All along the route, we saw plenty of people waiting to see the cars drive past.
All along the route, we saw plenty of people waiting to see the cars drive past.

This year, I didn't have to imagine but cruised all the way to Hawera in style, in the beautifully upholstered passenger seat of a 1956 Chevrolet Bel Air two-door pillar-less coupe.

The car, owned by Stratford deputy mayor Alan Jamieson, has only had three owners since it came off the production line in the USA.


Alan bought the car seven years ago from a good friend who had imported it from Nebraska some 35 years before.

"He and I both went to the States travelling, and he bought the car there. Then when it was time to come back to New Zealand, he shipped the car over as well."

Alan has entered the car in Americarna for a few years, and says he enjoys the whole atmosphere of the festival.

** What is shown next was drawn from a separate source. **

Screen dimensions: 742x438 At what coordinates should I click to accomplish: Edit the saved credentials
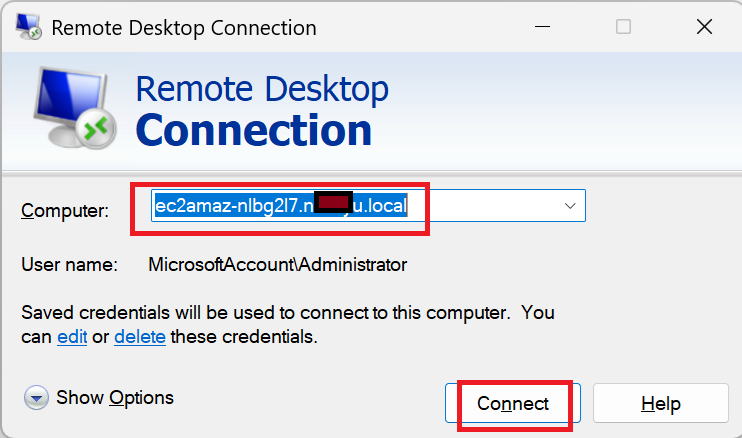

As we drove out to Manaia on our (scenic) way to Hawera, the atmosphere was clearly apparent.

Every street, every school or business, there were people outside, waving flags and cheering as the cars made their way past. Watching the excitement on the faces of the children waiting patiently outside Manaia Primary school left me in no doubt as to how much pleasure and joy Americarna brings to people all over Taranaki.

It was impossible not to wave back at the hundreds of people of all ages waving at us as we cruised past in the comfort of Alan's car.

Leaving the car in Hawera to be driven back to Stratford in a far less glamorous Honda Odyssey I spent the trip surfing Driven, NZME's motoring website, and daydreaming about owning a piece of American motoring history of my own.